My Brother's Keeper
- Formation: 2013; 13 years ago
- Founder: Barack Obama
- Legal status: Active
- Headquarters: United States

= My Brother's Keeper Challenge =

Public-private partnership in the United States

My Brother's Keeper Challenge is a public–private partnership of the United States federal government that promotes intervention by civic leaders in the lives of young men of color. The program was initiated in 2014 with sponsorship from the White House, the United States Department of Education, and the National Convening Council. The initiative obtained pledges by nonprofit organizations of $200 million over five years. The program was intended to be a call to action for mayors, Native American tribal leaders, county executives, and other municipal leaders to address persistent opportunity gaps for young men of color and help them reach their potential.

In 2017, the My Brother's Keeper Alliance (MBK Alliance) became a core initiative of the Obama Foundation, expanding upon the original My Brother's Keeper Challenge launched in 2014. The MBK Alliance focuses on addressing persistent opportunity gaps faced by boys and young men of color by supporting communities in implementing evidence-based solutions to improve life outcomes.

The partnership was expanded one year after program launch, with $100 million in additional funding from private entities. Private partners have included the College Board, Citi Foundation, AT&T, Discovery Communications, and the Emerson Collective.
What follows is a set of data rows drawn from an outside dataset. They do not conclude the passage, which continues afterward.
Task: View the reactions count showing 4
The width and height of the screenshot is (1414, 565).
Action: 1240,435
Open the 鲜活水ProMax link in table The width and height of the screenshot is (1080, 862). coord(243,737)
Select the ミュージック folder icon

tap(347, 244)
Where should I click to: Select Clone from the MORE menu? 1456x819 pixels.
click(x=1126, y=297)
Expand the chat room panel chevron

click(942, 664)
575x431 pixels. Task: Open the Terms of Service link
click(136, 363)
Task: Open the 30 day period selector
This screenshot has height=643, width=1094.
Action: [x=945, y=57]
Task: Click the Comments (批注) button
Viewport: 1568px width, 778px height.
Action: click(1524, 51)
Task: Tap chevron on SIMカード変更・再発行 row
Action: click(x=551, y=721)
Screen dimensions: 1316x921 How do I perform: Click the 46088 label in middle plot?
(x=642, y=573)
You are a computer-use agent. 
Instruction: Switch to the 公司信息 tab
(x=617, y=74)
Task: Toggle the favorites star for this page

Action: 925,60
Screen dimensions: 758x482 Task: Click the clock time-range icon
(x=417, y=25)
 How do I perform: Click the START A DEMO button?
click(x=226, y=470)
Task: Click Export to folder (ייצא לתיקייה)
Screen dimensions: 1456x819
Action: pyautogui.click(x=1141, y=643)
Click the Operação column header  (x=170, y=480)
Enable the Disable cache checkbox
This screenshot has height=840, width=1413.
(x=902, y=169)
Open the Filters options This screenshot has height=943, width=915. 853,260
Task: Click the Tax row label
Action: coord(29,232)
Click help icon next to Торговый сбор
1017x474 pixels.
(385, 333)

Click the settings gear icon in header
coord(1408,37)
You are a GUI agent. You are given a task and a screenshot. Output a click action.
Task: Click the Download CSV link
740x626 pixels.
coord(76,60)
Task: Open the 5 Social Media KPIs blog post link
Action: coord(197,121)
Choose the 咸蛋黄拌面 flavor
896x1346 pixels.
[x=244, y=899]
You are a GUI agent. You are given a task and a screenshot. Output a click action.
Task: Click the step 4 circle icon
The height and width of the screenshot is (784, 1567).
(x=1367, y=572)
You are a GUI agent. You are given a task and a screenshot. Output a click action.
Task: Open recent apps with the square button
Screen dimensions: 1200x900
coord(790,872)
Youth Guidance's Becoming a Man program is an example of a recipient of funding from the My Brother's Keeper Challenge. The Boys of Color Collaboration is another example, pooling scholars from several universities.

The White House issued a one-year progress report on the My Brother's Keeper Challenge in March 2015.

==Mission and objectives==
The MBK Alliance's mission is to build safe and supportive communities where boys and young men of color feel valued and have clear pathways to opportunity. The initiative works through partnerships with local governments, businesses, nonprofits, and individuals to drive sustainable, community-based change.

The MBK Alliance is structured around six key milestones that are considered critical for the success of boys and young men of color:

1. Getting a healthy start and entering school ready to learn
2. Reading at grade level by third grade
3. Graduating from high school ready for college and career
4. Completing post-secondary education or training
5. Successfully entering the workforce with the skills needed for long-term employment
6. Keeping youth on track and giving them second chances

==MBK Model Communities==
In 2018, the MBK Alliance launched the MBK Model Communities initiative, selecting 19 organizations across 10 states and Puerto Rico to serve as national models for improving outcomes for boys and young men of color. These communities focus on reducing youth violence, enhancing mentorship programs, and supporting educational achievement.

As of May 2024, the MBK Alliance had recognized four MBK Model Communities for their commitment to the initiative's milestones:
- Newark, New Jersey
- Omaha, Nebraska
- Tulsa, Oklahoma
- Yonkers, New York

==Community engagement and impact==
Nearly 250 MBK Communities have participated in the My Brother's Keeper Community Challenge. The alliance provides these communities with resources, tools, and opportunities to share best practices and scale effective interventions.